Tire pressures drop when it gets cold. Why not turn on the gauge and look at what pressure the tires are at?
The TPMS light supposedly don't go on until one or more of the tires drops to about 25% below the last set pressure. If you've not reset it I would suspect that set pressure would have been set at the factory, per the door jamb decal, maybe the higher value, if there's two (front vs rear). Periodic check with a pressure gauge will catch pressure drops sooner. Fifth gen can display the pressures? That's good.

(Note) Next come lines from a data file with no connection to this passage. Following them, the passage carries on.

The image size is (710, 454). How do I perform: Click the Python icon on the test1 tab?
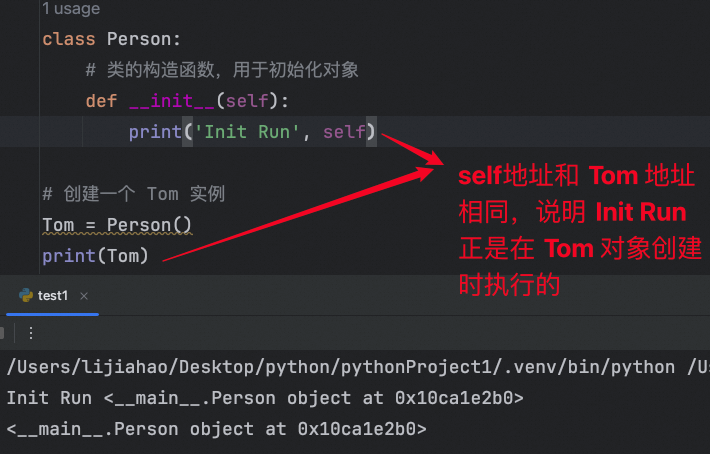coord(26,295)
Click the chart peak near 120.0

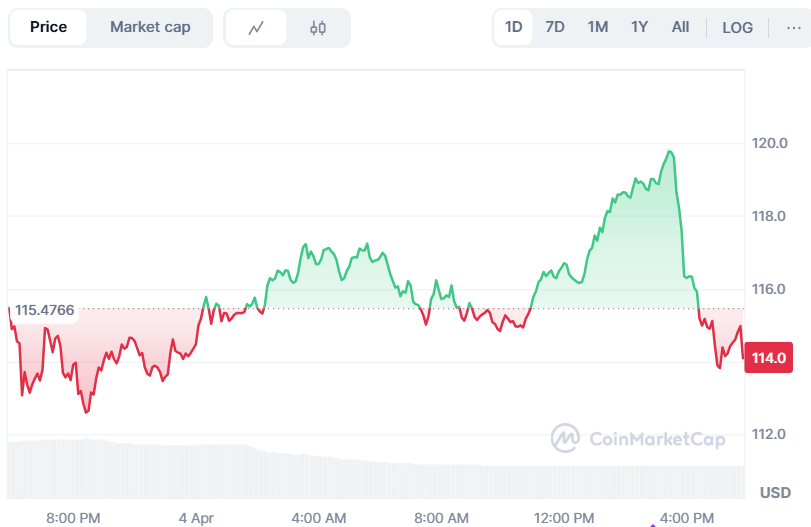pos(669,152)
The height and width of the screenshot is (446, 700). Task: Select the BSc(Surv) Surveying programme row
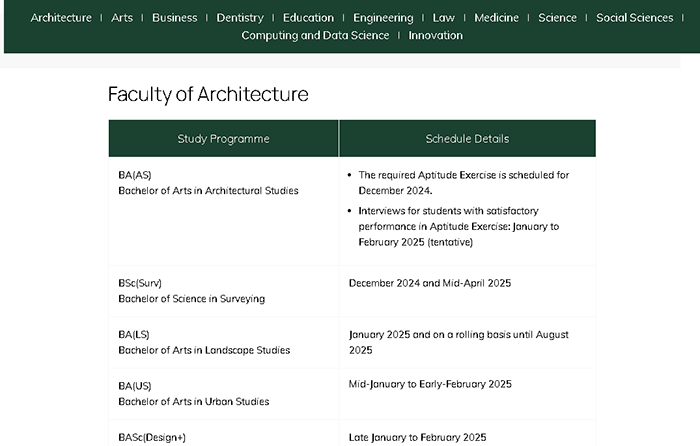352,291
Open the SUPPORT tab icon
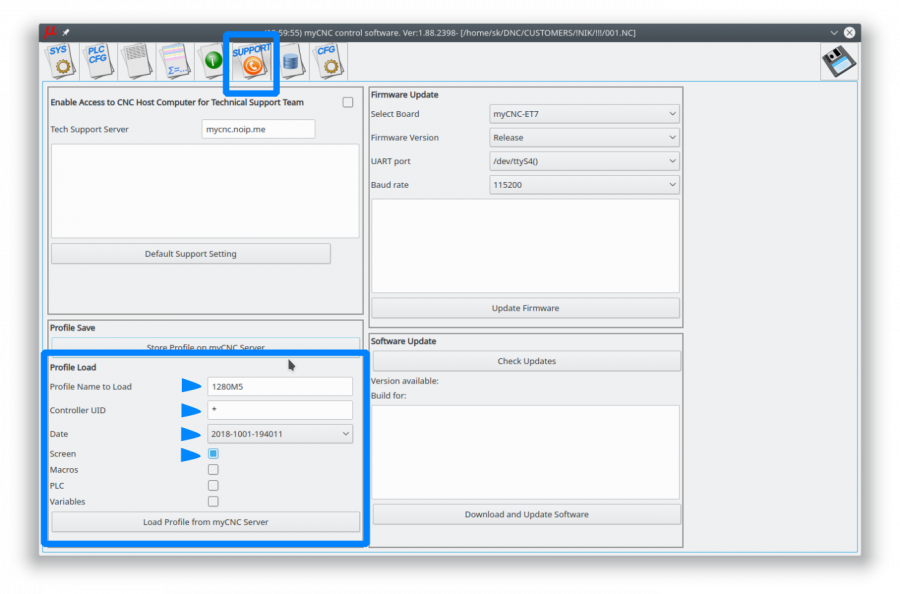Image resolution: width=900 pixels, height=594 pixels. pyautogui.click(x=251, y=61)
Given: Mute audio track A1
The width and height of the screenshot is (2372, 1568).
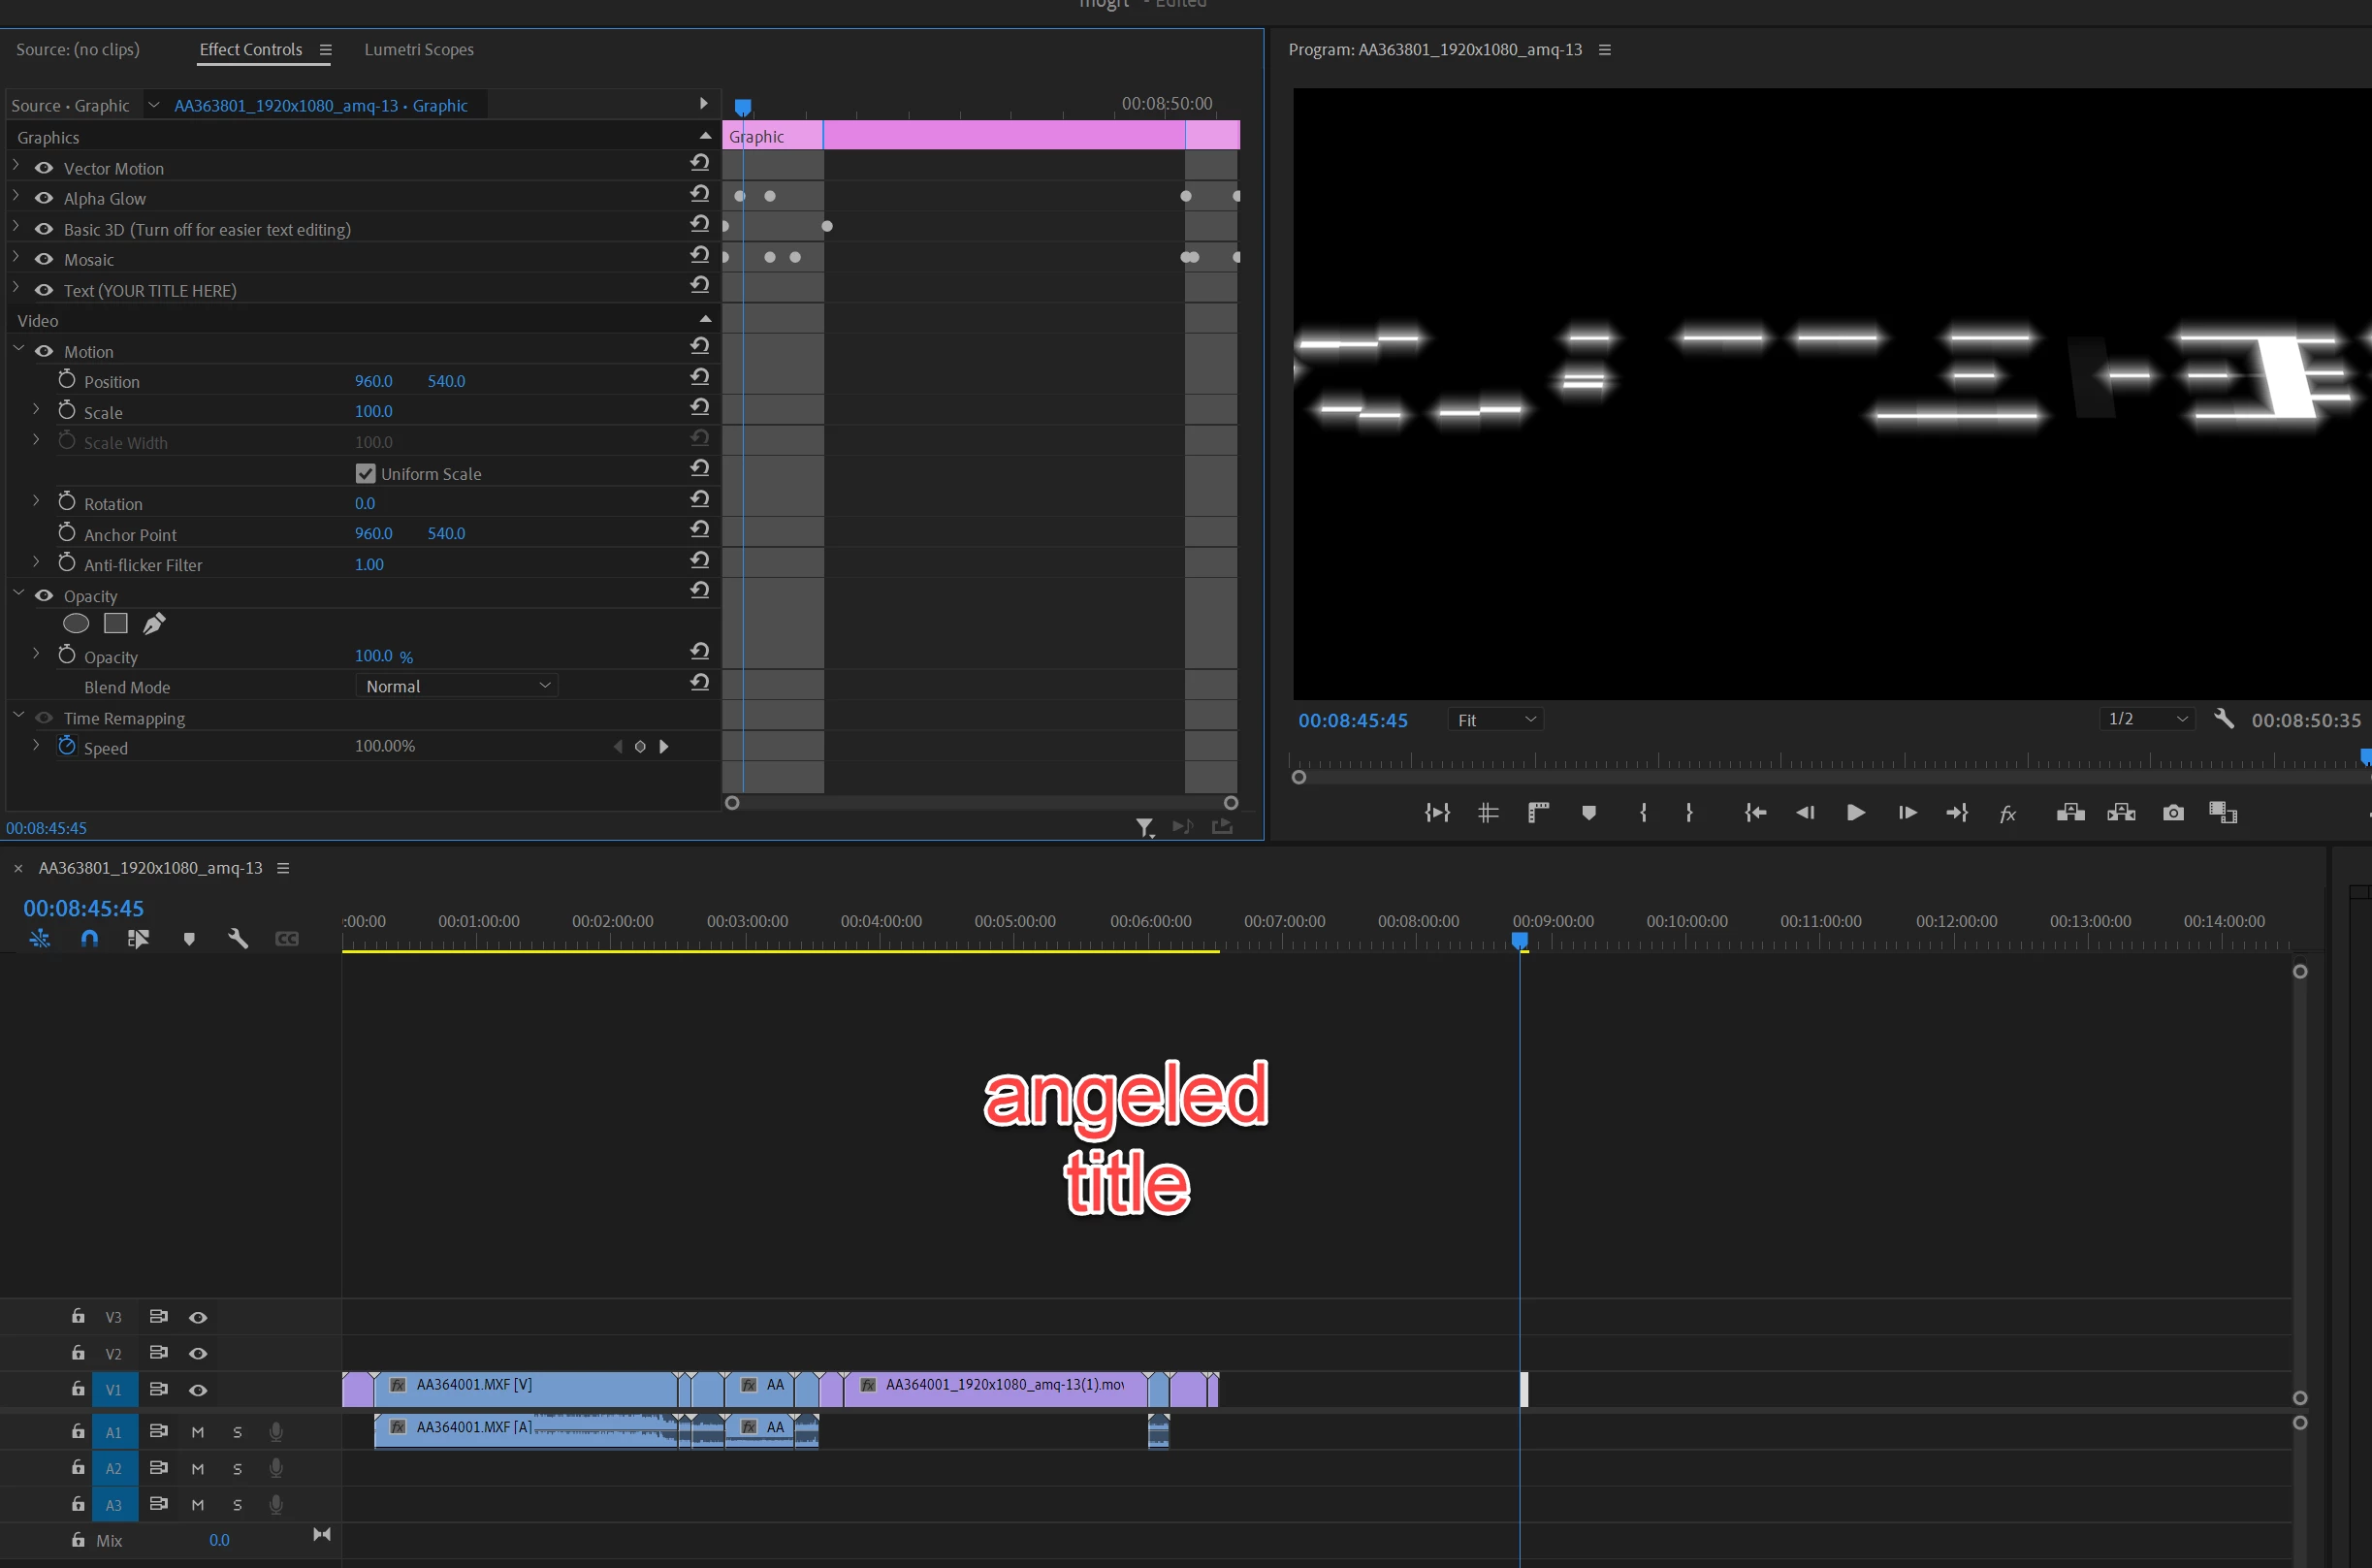Looking at the screenshot, I should 198,1432.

The TPMS is able to have a different alert threshold for each transmitter, so they could be programmed from the factory for both the front and rear placard pressures. (Of course, the first tire rotation messes that up unless you then reset the thresholds, because they're remembered per transmitter, not per position on the car.) Personally, I dislike how low the default alert thresholds are. You don't get to set them directly: you air the tires to the pressure you want, and use the SET button, and alert thresholds get set at some % below the current reading. When SET at mid-30s (psi) pressures, the alert thresholds were ending up in the 20s. I want to know about low tires sooner than that, so what I've ended up doing is just airing the tires to the max sidewall number, pressing SET, and then letting them back down to the pressures I want. That leaves the alert thresholds set just a few psi below my preferred pressures. Which is what I want. Though it does mean I can't help noticing the way pressure changes with temperature, as my light will come on with any modest cold snap, until I add some air as needed. One thing I don't religiously do is check for higher pressures than I prefer when the weather warms up. The TPMS doesn't offer high-alert thresholds (unless that's new in later generations than mine). So I just usually end up driving on harder tires for a while if the weather has recently warmed a lot.
The pressures on the placard are cold pressures. Pressures after driving will be higher; that's taken into account when deciding what the cold pressures on the placard should be.
Could be gen 5 revision. Interesting too, that it now displays all four tire pressures, much more informative.